人生100年時代、老後の生活は本当にその家で大丈夫? 

選んだ土地によっては負動産に……

人生100年時代、老後の生活は本当にその家で大丈夫? 

写真:アフロ

坂の街、長崎で直面した老後の暮らしの問題点

「若い頃は体の自由がきかなくなるなんて、考えもしなかった。分かっていたら、こんなところに家を建てなかったのに……」。これは、筆者が帰省したときに、ご近所さんから聞いた言葉。地元は長崎市。日本でも有数の坂の街で、実家も山の中腹、坂どころか階段の途中にある。足腰が丈夫でもつらいと感じる階段だけに、高齢者は大変かもしれない。もし、足腰が弱ったり、病気になったりすると、途端に外出が難しくなる。そういった事情もあり、長崎市は平地にマンションが増え、そこに引っ越す人が増えているという。
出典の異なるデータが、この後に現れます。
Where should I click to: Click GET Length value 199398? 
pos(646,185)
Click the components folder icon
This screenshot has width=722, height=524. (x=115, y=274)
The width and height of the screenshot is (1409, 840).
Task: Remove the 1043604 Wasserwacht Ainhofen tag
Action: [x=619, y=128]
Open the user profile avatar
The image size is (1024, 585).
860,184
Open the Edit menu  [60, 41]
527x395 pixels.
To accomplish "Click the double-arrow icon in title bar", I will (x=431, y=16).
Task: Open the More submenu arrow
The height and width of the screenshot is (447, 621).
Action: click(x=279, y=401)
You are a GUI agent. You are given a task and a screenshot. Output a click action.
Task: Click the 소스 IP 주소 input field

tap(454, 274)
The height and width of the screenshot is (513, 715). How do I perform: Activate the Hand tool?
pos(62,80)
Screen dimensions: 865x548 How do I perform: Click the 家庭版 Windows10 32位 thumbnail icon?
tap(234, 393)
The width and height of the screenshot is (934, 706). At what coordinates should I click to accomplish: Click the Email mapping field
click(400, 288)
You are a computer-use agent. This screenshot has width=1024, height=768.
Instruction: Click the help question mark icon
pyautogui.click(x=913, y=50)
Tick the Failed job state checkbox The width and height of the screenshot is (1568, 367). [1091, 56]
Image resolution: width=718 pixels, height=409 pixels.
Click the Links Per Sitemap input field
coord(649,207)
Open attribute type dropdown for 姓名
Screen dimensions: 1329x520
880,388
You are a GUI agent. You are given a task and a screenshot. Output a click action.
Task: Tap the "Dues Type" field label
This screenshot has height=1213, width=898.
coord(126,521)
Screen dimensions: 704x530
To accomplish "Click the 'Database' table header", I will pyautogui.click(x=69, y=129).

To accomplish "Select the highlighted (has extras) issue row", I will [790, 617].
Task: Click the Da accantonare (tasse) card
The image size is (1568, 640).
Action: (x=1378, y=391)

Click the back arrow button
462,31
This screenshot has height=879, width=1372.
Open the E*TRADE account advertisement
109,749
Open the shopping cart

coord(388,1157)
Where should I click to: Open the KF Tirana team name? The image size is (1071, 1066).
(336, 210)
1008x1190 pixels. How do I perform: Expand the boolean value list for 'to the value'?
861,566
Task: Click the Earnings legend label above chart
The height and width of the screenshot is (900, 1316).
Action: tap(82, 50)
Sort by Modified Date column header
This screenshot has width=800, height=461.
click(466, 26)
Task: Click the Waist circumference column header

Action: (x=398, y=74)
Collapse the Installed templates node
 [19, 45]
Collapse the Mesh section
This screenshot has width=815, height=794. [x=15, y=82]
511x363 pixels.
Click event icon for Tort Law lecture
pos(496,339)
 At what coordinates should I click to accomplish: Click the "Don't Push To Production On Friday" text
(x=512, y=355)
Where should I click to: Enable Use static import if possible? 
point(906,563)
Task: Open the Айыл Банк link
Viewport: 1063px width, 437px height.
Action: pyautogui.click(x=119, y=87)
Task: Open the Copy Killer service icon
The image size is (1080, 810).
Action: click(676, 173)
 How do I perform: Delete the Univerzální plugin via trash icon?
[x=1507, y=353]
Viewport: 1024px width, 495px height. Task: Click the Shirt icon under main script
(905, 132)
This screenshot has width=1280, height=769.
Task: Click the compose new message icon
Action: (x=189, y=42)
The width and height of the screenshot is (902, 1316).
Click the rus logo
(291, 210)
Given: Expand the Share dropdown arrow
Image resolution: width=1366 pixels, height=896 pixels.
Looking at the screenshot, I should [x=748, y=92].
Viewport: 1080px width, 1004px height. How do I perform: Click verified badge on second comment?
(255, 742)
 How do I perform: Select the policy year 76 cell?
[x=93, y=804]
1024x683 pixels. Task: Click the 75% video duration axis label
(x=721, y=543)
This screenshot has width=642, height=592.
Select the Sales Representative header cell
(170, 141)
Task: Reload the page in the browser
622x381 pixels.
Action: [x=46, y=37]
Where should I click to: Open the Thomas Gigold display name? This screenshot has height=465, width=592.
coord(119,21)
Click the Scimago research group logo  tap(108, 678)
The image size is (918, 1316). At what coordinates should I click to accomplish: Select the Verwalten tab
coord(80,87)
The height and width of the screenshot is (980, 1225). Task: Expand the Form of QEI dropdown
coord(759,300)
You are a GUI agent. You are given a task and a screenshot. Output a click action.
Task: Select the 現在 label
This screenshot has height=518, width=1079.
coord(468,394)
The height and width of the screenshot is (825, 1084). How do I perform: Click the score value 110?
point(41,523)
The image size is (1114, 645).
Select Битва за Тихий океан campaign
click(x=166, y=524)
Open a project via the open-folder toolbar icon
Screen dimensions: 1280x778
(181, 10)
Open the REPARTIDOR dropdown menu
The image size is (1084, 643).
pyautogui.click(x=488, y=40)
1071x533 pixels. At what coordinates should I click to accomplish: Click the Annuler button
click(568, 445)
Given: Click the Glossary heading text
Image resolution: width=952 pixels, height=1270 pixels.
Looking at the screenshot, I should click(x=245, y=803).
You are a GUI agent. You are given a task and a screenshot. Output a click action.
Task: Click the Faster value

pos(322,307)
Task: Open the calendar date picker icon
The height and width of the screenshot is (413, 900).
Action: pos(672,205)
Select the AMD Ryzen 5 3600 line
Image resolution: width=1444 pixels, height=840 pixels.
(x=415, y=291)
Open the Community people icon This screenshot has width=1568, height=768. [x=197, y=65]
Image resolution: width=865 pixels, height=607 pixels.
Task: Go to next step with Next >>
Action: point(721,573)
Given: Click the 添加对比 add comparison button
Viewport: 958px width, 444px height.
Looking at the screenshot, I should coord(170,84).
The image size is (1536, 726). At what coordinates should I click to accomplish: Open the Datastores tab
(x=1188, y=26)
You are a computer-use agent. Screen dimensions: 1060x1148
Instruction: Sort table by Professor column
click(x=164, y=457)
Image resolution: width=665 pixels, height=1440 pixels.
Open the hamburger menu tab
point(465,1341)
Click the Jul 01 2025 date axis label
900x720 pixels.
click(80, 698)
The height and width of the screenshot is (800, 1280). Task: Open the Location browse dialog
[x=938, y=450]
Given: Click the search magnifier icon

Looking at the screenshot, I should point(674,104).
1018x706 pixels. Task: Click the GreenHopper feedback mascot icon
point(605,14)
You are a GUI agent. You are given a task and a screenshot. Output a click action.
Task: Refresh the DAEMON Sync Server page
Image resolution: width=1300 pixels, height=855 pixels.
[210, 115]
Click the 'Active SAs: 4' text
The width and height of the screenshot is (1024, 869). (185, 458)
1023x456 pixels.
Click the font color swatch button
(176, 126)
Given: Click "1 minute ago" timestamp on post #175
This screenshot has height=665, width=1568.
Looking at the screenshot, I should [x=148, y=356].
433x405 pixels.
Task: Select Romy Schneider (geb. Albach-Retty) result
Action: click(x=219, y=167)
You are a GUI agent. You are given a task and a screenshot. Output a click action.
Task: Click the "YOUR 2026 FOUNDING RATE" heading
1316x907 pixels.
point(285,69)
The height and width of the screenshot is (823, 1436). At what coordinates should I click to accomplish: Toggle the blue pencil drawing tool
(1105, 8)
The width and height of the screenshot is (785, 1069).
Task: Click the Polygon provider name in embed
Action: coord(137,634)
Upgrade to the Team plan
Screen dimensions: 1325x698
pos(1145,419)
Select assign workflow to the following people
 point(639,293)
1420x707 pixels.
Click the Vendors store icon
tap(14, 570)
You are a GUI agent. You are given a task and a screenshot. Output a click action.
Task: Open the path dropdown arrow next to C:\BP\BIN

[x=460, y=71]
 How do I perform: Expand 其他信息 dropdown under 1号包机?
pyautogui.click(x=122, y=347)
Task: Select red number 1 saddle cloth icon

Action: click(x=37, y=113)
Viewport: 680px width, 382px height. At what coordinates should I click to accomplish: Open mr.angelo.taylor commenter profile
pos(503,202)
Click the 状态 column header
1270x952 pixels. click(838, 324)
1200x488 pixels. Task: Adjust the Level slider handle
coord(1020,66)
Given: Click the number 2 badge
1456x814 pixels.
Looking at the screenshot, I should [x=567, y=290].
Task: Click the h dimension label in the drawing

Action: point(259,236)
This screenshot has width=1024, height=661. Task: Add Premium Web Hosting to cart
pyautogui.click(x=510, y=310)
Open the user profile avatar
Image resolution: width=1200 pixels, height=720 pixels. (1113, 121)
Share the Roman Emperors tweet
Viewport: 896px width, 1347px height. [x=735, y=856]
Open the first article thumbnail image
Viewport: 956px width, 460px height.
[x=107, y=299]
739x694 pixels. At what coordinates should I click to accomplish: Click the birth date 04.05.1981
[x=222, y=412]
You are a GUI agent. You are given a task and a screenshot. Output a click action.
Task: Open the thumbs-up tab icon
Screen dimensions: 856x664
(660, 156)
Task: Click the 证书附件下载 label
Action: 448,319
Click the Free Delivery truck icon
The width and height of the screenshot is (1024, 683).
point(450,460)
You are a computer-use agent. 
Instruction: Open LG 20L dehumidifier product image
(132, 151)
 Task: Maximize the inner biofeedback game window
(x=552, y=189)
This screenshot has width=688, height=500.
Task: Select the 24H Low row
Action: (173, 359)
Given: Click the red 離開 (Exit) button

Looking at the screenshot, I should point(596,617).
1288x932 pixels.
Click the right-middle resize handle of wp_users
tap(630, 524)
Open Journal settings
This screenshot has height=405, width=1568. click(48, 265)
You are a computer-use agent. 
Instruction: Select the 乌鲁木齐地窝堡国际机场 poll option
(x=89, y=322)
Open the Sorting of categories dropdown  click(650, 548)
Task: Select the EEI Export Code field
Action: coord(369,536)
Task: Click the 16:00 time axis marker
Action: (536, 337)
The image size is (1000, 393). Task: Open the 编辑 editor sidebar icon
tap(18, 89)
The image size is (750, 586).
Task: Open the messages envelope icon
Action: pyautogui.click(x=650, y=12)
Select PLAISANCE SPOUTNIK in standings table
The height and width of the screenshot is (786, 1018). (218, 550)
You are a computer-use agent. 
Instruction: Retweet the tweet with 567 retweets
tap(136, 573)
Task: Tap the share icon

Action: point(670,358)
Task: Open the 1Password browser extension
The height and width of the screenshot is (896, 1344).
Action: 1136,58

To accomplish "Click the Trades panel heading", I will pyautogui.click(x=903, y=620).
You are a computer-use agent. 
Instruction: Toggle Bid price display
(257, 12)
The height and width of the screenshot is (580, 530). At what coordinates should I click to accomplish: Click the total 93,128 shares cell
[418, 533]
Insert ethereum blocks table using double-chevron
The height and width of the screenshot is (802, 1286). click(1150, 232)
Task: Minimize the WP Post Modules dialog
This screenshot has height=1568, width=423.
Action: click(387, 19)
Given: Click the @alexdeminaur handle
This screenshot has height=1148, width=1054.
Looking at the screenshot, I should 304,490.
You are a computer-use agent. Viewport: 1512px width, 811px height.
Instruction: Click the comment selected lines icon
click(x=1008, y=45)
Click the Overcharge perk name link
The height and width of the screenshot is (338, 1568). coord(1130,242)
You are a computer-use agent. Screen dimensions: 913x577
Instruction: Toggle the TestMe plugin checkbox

しかし、いざ自分事として考えたときにふと思った。家を購入するときのこだわりや条件はさまざまあるだろうが、「老後」を考えているだろうか。すでに持ち家を持っている知人に話を聞いても、「老後」をリアルに想像している人は少なかった。実は、40代・50代の住宅取得動機をみると「老後の安心のため」という項目が30%前後を占めている。しかし、選び方によっては、老後の安心どころか、悩みの種になるかもしれないのだ。

足腰の弱まりや免許返納で、行動範囲が極端に狭まる

自分の両親や周りの状況を鑑みるに、老後、快適に暮らせなくなる最大のポイントは、立地にあるようだ。例えば、前述の階段。スーパーで買い物をしたあと、重い荷物を持って上がるのは、お年寄りにはしんどい。同じ理由で、坂の上にある土地も厳しいだろう。また、クルマでの移動を前提にしていると、運転ができなくなった途端に買い物難民になってしまう。交通の便の悪さは、一部のニュータウンが廃れつつある理由のひとつだ。


ペイレスイメージズ/アフロ


では、どういった場所に家を購入すればいいのか。目安のひとつとなるのが、「立地適正化計画制度」の実施状況だ。これは、行政と住民や民間事業者が一体となったコンパクトなまちづくりを促進するために、国土交通省が創設した制度。医療・福祉施設、商業施設や住居等をまとめることで、高齢者をはじめとする住民が公共交通を使って生活利便施設にアクセスしやすくなる。北海道札幌市や熊本県熊本市、岩手県花巻市など、すでに立地適正化計画を公表している地域もあるので、自分が住む地域でも確認しておくといいだろう。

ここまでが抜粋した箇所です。